SHORT EXERCISE ▸ Print the lines below unchanged, from the first one up to and including the line with "pos(1215,339)".

PROVIDED MATERIAL ▸
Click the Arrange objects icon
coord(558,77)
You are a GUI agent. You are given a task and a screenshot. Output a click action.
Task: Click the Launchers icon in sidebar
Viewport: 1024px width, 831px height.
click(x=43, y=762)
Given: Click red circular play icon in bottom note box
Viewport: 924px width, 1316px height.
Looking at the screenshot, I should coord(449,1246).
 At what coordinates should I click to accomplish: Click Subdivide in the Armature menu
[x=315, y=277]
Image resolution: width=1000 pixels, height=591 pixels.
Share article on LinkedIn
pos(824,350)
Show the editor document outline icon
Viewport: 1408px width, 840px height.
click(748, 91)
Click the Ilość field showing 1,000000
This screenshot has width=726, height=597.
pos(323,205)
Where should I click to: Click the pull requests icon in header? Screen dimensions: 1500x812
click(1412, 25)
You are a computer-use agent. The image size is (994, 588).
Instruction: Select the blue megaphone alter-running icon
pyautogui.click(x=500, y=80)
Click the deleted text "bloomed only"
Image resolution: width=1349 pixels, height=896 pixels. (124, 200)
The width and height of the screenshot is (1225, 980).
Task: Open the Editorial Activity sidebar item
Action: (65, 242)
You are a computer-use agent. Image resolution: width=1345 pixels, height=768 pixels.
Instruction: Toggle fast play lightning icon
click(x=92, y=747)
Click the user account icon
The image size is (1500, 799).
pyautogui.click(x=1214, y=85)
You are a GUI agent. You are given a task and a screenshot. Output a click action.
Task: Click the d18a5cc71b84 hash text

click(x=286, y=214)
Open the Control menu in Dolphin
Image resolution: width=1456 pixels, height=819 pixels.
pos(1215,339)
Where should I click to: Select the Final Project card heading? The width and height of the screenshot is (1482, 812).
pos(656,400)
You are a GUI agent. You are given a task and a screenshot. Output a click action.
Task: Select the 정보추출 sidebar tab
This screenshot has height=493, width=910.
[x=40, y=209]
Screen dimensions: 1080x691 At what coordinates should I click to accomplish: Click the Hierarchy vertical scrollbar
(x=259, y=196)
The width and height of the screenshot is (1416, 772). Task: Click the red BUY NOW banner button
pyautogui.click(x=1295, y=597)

EXERCISE RESPONSE ▸
Click the Arrange objects icon
coord(558,77)
You are a GUI agent. You are given a task and a screenshot. Output a click action.
Task: Click the Launchers icon in sidebar
Viewport: 1024px width, 831px height.
click(x=43, y=762)
Given: Click red circular play icon in bottom note box
Viewport: 924px width, 1316px height.
Looking at the screenshot, I should coord(449,1246).
 At what coordinates should I click to accomplish: Click Subdivide in the Armature menu
[x=315, y=277]
Image resolution: width=1000 pixels, height=591 pixels.
Share article on LinkedIn
pos(824,350)
Show the editor document outline icon
Viewport: 1408px width, 840px height.
click(748, 91)
Click the Ilość field showing 1,000000
This screenshot has width=726, height=597.
pos(323,205)
Where should I click to: Click the pull requests icon in header? Screen dimensions: 1500x812
click(1412, 25)
You are a computer-use agent. The image size is (994, 588).
Instruction: Select the blue megaphone alter-running icon
pyautogui.click(x=500, y=80)
Click the deleted text "bloomed only"
Image resolution: width=1349 pixels, height=896 pixels. (124, 200)
The width and height of the screenshot is (1225, 980).
Task: Open the Editorial Activity sidebar item
Action: (65, 242)
You are a computer-use agent. Image resolution: width=1345 pixels, height=768 pixels.
Instruction: Toggle fast play lightning icon
click(x=92, y=747)
Click the user account icon
The image size is (1500, 799).
pyautogui.click(x=1214, y=85)
You are a GUI agent. You are given a task and a screenshot. Output a click action.
Task: Click the d18a5cc71b84 hash text

click(x=286, y=214)
Open the Control menu in Dolphin
Image resolution: width=1456 pixels, height=819 pixels.
pos(1215,339)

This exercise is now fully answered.